▶ _PROMPT_
Reproduce the text on Achilles tendonitis below word for word, in full.

▶ _EXTRACTED TEXT_
####################
Achilles Tendonitis

The term Achilles tendonitis describes a variety of conditions and the use of this terminology varies considerably amongst practitioners. The spectrum of Achilles tendon disorders often referred to compromise of:

  • Paratenonitis or paratendonitis, which is inflammation of the sheath (surrounding envelope) of the tendon.
  • Tendinosis, which involves change in the quality and architecture of the tendon itself.
  • Or a combination of both para tendonitis with tendinosis.

Therefore this nomenclature has become more useful to try and stratify disorders and their respective treatments.

Some practitioners also include retro calcaneal bursitis and insertional Achilles tendinosis, which are different diseases to mid Achilles tendon disorders. Chronic ruptures at the mid Achilles or insertional Achilles area can mimic the above spectrum of disorders.

This causes confusion and great difficulties in interpretation of results when reading and comparing studies in published literature.

Commonly Achilles tendon disorders cause pain and swelling along the back of the lower leg, above and near the heel area. The Achilles tendon is one of the largest in the body connecting the gastrocnemius and soleus calf muscles to the heel bone.

Although the Achilles tendon is designed to withstand great stresses ranging from running, jumping, dancing to carrying heavy loads, it can be prone to injury and degeneration with overuse or direct injury.
####################
▶ _INFORMATION SHOWN_
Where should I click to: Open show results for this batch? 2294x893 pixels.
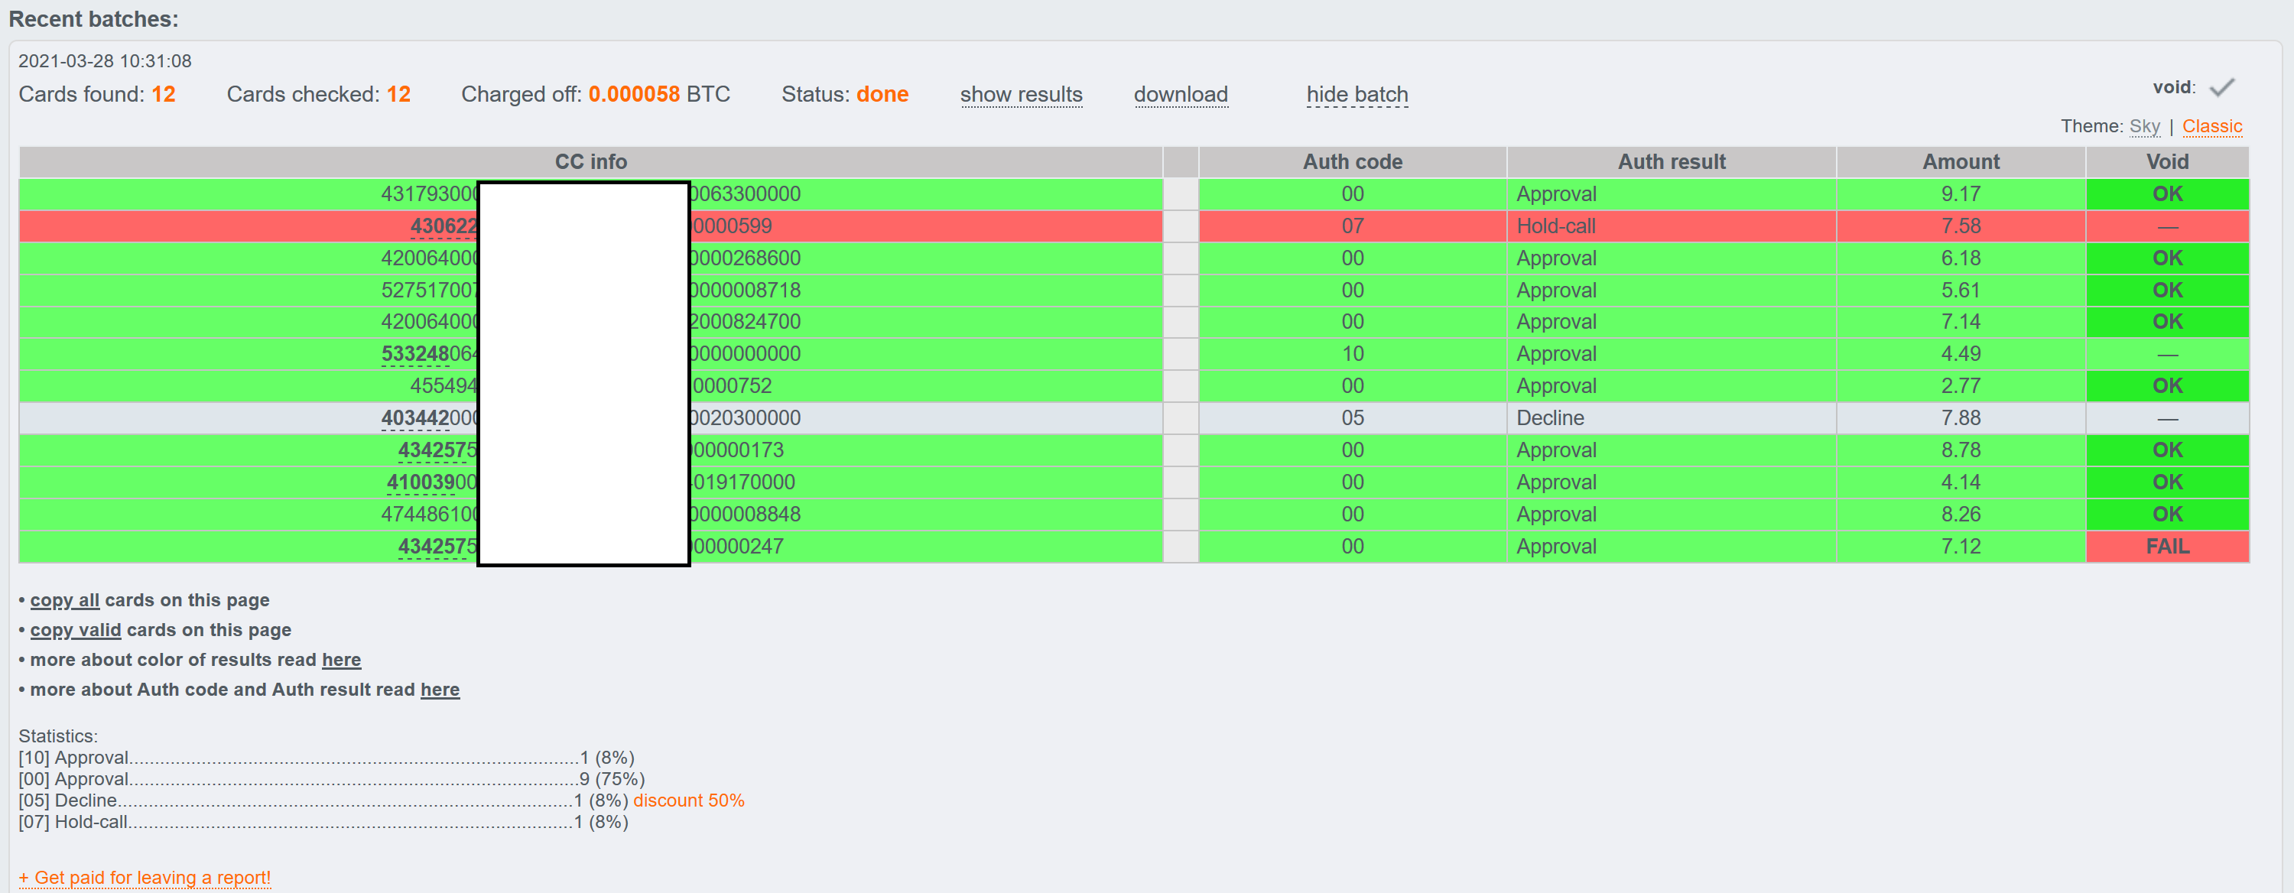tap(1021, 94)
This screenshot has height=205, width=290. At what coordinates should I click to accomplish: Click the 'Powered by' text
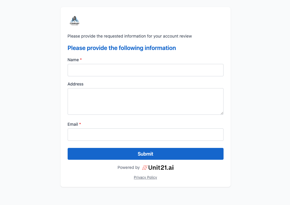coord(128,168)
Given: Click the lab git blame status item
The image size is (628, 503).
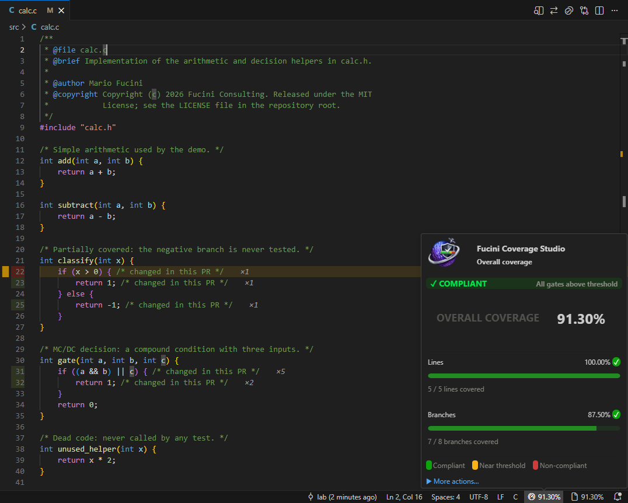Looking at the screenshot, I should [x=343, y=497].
####################
▶ _WRITTEN ANSWER_
Achilles Tendonitis

The term Achilles tendonitis describes a variety of conditions and the use of this terminology varies considerably amongst practitioners. The spectrum of Achilles tendon disorders often referred to compromise of:

  • Paratenonitis or paratendonitis, which is inflammation of the sheath (surrounding envelope) of the tendon.
  • Tendinosis, which involves change in the quality and architecture of the tendon itself.
  • Or a combination of both para tendonitis with tendinosis.

Therefore this nomenclature has become more useful to try and stratify disorders and their respective treatments.

Some practitioners also include retro calcaneal bursitis and insertional Achilles tendinosis, which are different diseases to mid Achilles tendon disorders. Chronic ruptures at the mid Achilles or insertional Achilles area can mimic the above spectrum of disorders.

This causes confusion and great difficulties in interpretation of results when reading and comparing studies in published literature.

Commonly Achilles tendon disorders cause pain and swelling along the back of the lower leg, above and near the heel area. The Achilles tendon is one of the largest in the body connecting the gastrocnemius and soleus calf muscles to the heel bone.

Although the Achilles tendon is designed to withstand great stresses ranging from running, jumping, dancing to carrying heavy loads, it can be prone to injury and degeneration with overuse or direct injury.